Plugin for CodeProject.AI Server that uses Ollama for image and video description and visual question answering. Supports multiple vision models (default: Moondream) and video via frame sampling + summarization.

Author: Zlatko Lakisic · OmegaIT LLC · omega-it.solutions
License: MIT with Attribution — open source; derivative works must credit Zlatko Lakisic and OmegaIT LLC.

Requirements

  • CodeProject.AI Server installed and running.
  • Ollama installed and running on the same machine (or reachable at OLLAMA_HOST).
    • Linux / Docker: The installer can install Ollama into the module folder (per manual install) so it persists when the module lives on a volume. Binary: module_dir/ollama/bin/ollama; models: module_dir/models. Set OLLAMA_MODELS to the module’s models folder when starting Ollama at runtime.
    • Windows: The installer can install the standalone CLI (ollama-windows-amd64.zip) into the module folder (module_dir\ollama); models go to module_dir\models. Otherwise install from ollama.com and ensure ollama is in PATH.
  • The moondream model pulled in Ollama (the installer does this automatically when Ollama is available).
    For video, the same vision model is used to describe frames and to summarize; no second model is required. Optionally set OLLAMA_SUMMARY_MODEL to a different model (e.g. llama3.2) and run ollama pull llama3.2 if you prefer a separate summary model.

Installation

  1. Copy this folder into the folder the server scans for modules.
    On Windows (CodeProject.AI Server 2.9.x) the server uses modules, not “modules”:

    • Path: C:\Program Files\CodeProject\AI\modules\OmegaOllamaMultiModalLLM\
    • Copy the entire OmegaOllamaMultiModalLLM folder into that modules folder. (There is no AnalysisLayer on many installs.)
  2. Run the CodeProject.AI setup so it installs the module:

    • Windows: Open an elevated (Administrator) command prompt, go to the module folder, then run the setup that targets this module. For example:
      cd "C:\Program Files\CodeProject\AI\modules\OmegaOllamaMultiModalLLM"
      ..\..\setup.bat
      (Or run the main Server setup from the AI folder if it installs all modules.)
  3. The installer will:

    • Linux: If Ollama is not in the module folder, download and extract Ollama into module_dir/ollama (manual install per docs.ollama.com/linux); models go to module_dir/models. Optional: set OLLAMA_USE_ROCM=1 for AMD GPU before install.
    • Create a Python virtual environment for the module (if needed).
    • Install dependencies from requirements.txt (ollama, Pillow, CodeProject-AI-SDK).
    • Start Ollama if needed and run ollama pull moondream (and ollama pull llama3.2 for video).
  4. At runtime (Linux/Docker): If Ollama was installed into the module folder, start it with the module’s models dir so models persist:

    OLLAMA_MODELS="$(pwd)/models" ./ollama/bin/ollama serve

    (Run from the module directory, or set OLLAMA_MODELS to the module’s models path.) If Ollama is in system PATH, just ensure it is running and ollama pull moondream has been run.
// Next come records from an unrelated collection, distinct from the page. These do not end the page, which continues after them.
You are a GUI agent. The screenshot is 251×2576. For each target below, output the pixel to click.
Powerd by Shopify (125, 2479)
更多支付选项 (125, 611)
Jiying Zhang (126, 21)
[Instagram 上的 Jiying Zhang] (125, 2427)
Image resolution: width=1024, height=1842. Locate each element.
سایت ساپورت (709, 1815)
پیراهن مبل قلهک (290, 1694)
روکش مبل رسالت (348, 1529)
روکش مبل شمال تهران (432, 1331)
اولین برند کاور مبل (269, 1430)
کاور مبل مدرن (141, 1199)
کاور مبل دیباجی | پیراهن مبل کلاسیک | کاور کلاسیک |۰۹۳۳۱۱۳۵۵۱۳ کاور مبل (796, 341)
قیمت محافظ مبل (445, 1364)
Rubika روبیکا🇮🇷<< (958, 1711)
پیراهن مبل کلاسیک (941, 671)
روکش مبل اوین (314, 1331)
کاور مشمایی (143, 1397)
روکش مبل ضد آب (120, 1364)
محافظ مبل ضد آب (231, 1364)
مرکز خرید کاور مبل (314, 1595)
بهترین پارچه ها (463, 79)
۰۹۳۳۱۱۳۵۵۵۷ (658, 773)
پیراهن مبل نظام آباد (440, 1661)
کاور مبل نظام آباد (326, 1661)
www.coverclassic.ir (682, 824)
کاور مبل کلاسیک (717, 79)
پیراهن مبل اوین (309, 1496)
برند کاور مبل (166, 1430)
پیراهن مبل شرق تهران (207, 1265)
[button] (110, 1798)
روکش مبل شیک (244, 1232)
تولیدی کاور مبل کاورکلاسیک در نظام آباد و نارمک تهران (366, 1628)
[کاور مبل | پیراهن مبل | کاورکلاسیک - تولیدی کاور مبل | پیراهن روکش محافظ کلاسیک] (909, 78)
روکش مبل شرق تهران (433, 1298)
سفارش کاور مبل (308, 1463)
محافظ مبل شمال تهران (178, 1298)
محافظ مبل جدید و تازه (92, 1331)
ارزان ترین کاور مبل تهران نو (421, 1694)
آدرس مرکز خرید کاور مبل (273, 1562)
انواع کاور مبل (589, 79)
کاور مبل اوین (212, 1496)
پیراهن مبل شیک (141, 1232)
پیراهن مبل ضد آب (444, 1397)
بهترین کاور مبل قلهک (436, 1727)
  5. Enable and start the Ollama MultiModal LLM by OmegaIT module in the CodeProject.AI dashboard.

Development

To run changes directly without copying the folder each time, you can symlink this repo into CodeProject.AI’s modules folder:

  • Windows (elevated/admin):
    From the CodeProject.AI modules folder (e.g. C:\Program Files\CodeProject\AI\modules\), create a directory junction or symlink named OmegaOllamaMultiModalLLM pointing to your clone of this folder (e.g. D:\Projects\ollama-integrations\OmegaOllamaMultiModalLLM).
    CodeProject.AI will then load the module from your repo, so edits here take effect after restarting the module (or the server).

Self-test

When the installer or dashboard asks for a self-test:

  1. Start the module in the CodeProject.AI dashboard (enable and start Ollama MultiModal LLM by OmegaIT if it isn’t already).
  2. Run the test in one of these ways:
    • Explorer: Open the CodeProject.AI Explorer (e.g. from the dashboard), go to the Vision section, and use the Ollama MultiModal test if it appears there.
    • Test page: In your browser go to
      http://localhost:32168/explore/OmegaOllamaMultiModalLLM
      (or the URL shown in the dashboard for this module’s explore page). Upload an image, optionally enter a prompt, and click Describe image. You should see the model’s description or an error message.
    • API: From a terminal:
      curl -X POST "http://localhost:32168/v1/vision/omega-ollama/describe-image" -F "image=@path/to/image.jpg"
      and check the JSON response for "success": true and a "description" field.

If the module is running and Ollama has the moondream model, the self-test should return a short description of the image.

Module not showing in the dashboard? Side-loaded modules (like this one) may appear under SettingsModules, or in an Installed / Local modules list rather than in the main “Install modules” catalog. Refresh the page, restart CodeProject.AI Server if needed, and confirm the folder OmegaOllamaMultiModalLLM is in the server’s modules directory (e.g. C:\Program Files\CodeProject\AI\modules\). Then restart the server and refresh the dashboard. The module appears as Ollama MultiModal LLM by OmegaIT (OmegaOllamaMultiModalLLM).

Home Assistant: LLM Vision (HACS)

This module exposes an OpenAI-compatible endpoint so LLM Vision can use CodeProject.AI directly.

  1. Ensure the module is running (Ollama MultiModal LLM by OmegaIT enabled and started in the CodeProject.AI dashboard).

  2. In Home Assistant: Settings → Devices & services → LLM Vision → Add Entry (or Reconfigure). Choose OpenAI or Custom OpenAI (OpenAI-compatible). Set:

    • Base URL: Your CodeProject.AI server URL, with no path (e.g. http://codeproject-ai:32168 or http://192.168.1.10:32168). LLM Vision will call /v1/chat/completions on that base.
    • API key: Leave empty or use any placeholder (this endpoint does not require a key).
    • Model: Any label (e.g. omega-ollama); the module uses your configured vision model.
  3. Use this provider in LLM Vision for camera snapshots, Frigate events, etc. Requests go to CodeProject.AI’s Ollama MultiModal LLM module.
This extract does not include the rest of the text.